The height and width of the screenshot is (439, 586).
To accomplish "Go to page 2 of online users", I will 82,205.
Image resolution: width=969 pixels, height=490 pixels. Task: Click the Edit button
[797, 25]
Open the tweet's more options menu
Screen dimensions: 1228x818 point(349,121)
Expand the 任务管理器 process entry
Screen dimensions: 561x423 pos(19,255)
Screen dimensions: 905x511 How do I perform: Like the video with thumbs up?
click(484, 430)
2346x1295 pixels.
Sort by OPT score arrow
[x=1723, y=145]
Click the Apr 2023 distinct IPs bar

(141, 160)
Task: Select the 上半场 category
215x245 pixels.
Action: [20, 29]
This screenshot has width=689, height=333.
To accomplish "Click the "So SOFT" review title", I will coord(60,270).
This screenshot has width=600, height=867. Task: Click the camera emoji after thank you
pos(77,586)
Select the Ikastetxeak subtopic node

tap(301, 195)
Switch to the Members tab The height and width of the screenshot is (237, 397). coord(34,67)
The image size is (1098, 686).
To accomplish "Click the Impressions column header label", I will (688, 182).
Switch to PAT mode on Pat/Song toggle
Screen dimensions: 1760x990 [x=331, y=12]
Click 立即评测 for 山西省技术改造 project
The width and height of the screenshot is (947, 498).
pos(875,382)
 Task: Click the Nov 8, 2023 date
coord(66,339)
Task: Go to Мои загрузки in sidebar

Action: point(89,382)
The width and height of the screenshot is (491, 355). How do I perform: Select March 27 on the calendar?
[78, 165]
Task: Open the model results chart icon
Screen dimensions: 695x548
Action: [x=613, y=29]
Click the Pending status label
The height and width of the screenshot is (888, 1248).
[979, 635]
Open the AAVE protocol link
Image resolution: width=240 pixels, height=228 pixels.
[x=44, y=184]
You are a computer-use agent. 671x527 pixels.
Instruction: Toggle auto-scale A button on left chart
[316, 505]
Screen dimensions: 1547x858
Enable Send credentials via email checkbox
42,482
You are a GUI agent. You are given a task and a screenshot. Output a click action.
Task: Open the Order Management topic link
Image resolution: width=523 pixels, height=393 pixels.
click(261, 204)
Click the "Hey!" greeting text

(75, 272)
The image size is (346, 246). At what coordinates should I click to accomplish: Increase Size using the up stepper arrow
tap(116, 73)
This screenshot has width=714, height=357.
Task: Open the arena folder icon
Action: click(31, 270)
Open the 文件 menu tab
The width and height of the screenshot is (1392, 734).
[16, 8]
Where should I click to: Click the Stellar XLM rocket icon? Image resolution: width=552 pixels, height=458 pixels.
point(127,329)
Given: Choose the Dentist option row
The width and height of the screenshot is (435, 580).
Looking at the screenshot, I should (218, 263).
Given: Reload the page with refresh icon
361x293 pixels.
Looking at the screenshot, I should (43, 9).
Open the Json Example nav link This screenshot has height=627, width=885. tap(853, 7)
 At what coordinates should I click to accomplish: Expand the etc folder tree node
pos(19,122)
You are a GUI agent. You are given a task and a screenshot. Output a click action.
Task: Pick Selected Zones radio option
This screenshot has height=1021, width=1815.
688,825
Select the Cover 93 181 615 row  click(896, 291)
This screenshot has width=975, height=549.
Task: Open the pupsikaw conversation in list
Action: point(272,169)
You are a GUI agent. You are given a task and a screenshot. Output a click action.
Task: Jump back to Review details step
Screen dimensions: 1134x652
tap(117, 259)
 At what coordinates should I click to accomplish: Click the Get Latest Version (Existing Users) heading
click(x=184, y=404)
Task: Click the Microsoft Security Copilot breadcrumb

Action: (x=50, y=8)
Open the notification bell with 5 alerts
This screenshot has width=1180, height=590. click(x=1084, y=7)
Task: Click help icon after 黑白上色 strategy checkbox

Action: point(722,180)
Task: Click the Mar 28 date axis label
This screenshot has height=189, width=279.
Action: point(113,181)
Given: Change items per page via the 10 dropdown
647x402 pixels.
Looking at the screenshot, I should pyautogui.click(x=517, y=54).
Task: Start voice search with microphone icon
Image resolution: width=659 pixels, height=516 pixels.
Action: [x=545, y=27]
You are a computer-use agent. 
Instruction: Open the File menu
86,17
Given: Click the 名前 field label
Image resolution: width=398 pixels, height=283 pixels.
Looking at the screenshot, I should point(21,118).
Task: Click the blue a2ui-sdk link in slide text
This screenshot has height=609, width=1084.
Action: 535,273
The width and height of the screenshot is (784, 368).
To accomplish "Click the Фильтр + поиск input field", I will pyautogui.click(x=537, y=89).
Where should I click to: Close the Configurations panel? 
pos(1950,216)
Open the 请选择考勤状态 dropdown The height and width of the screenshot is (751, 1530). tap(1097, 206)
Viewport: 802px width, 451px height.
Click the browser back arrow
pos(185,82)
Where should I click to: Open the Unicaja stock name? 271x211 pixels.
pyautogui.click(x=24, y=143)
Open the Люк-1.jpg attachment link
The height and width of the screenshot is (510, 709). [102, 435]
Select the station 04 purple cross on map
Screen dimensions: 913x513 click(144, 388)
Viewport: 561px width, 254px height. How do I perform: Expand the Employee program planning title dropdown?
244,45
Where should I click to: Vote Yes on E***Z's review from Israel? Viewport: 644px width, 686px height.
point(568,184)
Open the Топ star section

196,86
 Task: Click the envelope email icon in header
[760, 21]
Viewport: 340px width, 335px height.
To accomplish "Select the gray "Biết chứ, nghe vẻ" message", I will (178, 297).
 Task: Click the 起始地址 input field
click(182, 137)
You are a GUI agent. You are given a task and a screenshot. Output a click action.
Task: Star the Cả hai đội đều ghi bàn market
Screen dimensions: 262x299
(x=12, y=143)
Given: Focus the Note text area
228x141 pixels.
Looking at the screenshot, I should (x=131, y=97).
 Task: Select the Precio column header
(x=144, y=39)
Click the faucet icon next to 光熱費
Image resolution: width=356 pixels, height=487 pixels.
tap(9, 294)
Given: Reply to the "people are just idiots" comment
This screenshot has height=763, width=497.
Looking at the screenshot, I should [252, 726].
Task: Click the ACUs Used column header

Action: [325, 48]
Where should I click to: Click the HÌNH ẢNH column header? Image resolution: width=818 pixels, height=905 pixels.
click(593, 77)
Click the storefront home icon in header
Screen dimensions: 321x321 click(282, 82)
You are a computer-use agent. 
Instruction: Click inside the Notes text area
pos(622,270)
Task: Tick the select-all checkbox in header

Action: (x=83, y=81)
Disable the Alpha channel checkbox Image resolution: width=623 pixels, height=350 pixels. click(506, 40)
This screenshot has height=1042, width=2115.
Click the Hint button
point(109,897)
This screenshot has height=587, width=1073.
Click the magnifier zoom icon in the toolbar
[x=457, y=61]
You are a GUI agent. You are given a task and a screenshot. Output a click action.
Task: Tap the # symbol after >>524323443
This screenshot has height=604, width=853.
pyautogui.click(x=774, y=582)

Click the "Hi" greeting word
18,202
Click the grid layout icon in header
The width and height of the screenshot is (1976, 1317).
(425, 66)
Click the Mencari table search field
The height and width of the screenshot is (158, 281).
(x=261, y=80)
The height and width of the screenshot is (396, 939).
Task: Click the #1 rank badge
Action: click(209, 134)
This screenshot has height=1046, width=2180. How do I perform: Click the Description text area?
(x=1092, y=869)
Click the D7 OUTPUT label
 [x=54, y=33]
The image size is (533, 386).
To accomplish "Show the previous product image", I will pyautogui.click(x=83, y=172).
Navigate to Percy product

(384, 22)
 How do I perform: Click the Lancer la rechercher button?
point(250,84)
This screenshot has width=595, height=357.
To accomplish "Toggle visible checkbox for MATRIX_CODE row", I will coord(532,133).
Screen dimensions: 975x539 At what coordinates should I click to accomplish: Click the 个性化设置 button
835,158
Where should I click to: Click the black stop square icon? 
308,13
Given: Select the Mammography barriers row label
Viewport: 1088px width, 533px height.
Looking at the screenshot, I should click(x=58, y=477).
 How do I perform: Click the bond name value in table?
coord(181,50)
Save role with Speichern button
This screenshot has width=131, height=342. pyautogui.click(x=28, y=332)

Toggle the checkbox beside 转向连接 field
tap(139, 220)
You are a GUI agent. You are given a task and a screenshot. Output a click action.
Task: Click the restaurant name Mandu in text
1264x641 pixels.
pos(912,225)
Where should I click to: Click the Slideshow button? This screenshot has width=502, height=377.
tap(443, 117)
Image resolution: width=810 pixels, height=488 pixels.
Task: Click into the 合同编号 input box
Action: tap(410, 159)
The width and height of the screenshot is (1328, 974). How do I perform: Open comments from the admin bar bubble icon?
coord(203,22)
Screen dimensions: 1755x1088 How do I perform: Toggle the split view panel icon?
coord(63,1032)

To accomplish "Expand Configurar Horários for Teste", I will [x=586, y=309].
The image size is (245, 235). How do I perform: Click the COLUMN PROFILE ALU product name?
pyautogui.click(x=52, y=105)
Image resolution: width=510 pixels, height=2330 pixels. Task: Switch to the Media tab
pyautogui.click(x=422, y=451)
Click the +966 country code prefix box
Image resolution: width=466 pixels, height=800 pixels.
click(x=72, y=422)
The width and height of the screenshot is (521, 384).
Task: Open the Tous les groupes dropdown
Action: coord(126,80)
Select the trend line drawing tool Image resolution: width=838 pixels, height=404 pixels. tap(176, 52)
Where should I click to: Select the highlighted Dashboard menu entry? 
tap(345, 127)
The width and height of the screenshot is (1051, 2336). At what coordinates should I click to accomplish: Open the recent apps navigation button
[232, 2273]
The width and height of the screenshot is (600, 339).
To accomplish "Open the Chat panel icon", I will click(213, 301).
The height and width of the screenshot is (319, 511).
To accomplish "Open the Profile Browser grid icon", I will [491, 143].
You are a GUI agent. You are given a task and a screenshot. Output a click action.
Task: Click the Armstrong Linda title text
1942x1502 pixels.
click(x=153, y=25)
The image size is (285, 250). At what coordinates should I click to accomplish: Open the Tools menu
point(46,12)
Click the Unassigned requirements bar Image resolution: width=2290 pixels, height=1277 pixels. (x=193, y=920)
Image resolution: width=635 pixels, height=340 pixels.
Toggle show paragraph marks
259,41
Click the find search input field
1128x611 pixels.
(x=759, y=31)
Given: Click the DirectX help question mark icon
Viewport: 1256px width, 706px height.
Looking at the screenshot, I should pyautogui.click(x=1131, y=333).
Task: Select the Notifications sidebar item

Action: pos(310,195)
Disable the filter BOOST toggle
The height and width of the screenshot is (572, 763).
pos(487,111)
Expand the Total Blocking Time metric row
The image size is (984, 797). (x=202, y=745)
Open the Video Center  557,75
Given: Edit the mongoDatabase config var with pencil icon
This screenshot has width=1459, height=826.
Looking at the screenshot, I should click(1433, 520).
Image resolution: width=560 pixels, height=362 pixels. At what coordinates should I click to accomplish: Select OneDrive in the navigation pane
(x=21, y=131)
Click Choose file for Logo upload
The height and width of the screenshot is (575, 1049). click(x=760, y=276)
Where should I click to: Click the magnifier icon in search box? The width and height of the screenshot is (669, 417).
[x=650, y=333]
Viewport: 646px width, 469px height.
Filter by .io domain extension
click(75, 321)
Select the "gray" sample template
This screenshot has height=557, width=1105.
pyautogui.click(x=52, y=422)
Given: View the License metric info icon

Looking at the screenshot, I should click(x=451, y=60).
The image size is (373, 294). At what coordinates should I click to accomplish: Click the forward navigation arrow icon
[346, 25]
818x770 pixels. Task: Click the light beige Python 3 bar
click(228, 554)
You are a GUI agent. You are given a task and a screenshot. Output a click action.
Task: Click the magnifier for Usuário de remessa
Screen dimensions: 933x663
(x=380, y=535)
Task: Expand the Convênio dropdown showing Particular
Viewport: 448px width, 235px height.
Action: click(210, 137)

• • • • • • •

[PROBLEM DESCRIPTION]: Repeat the material word for word, beginning with the line that contains "Where should I click to: Click the Stellar" and ending with the line that contains "Action: (x=50, y=8)".

[SOLUTION TO THIS EXERCISE]:
Where should I click to: Click the Stellar XLM rocket icon? Image resolution: width=552 pixels, height=458 pixels.
point(127,329)
Given: Choose the Dentist option row
The width and height of the screenshot is (435, 580).
Looking at the screenshot, I should (218, 263).
Given: Reload the page with refresh icon
361x293 pixels.
Looking at the screenshot, I should (43, 9).
Open the Json Example nav link This screenshot has height=627, width=885. tap(853, 7)
 At what coordinates should I click to accomplish: Expand the etc folder tree node
pos(19,122)
You are a GUI agent. You are given a task and a screenshot. Output a click action.
Task: Pick Selected Zones radio option
This screenshot has height=1021, width=1815.
688,825
Select the Cover 93 181 615 row  click(896, 291)
This screenshot has width=975, height=549.
Task: Open the pupsikaw conversation in list
Action: point(272,169)
You are a GUI agent. You are given a task and a screenshot. Output a click action.
Task: Jump back to Review details step
Screen dimensions: 1134x652
tap(117, 259)
 At what coordinates should I click to accomplish: Click the Get Latest Version (Existing Users) heading
click(x=184, y=404)
Task: Click the Microsoft Security Copilot breadcrumb

Action: (x=50, y=8)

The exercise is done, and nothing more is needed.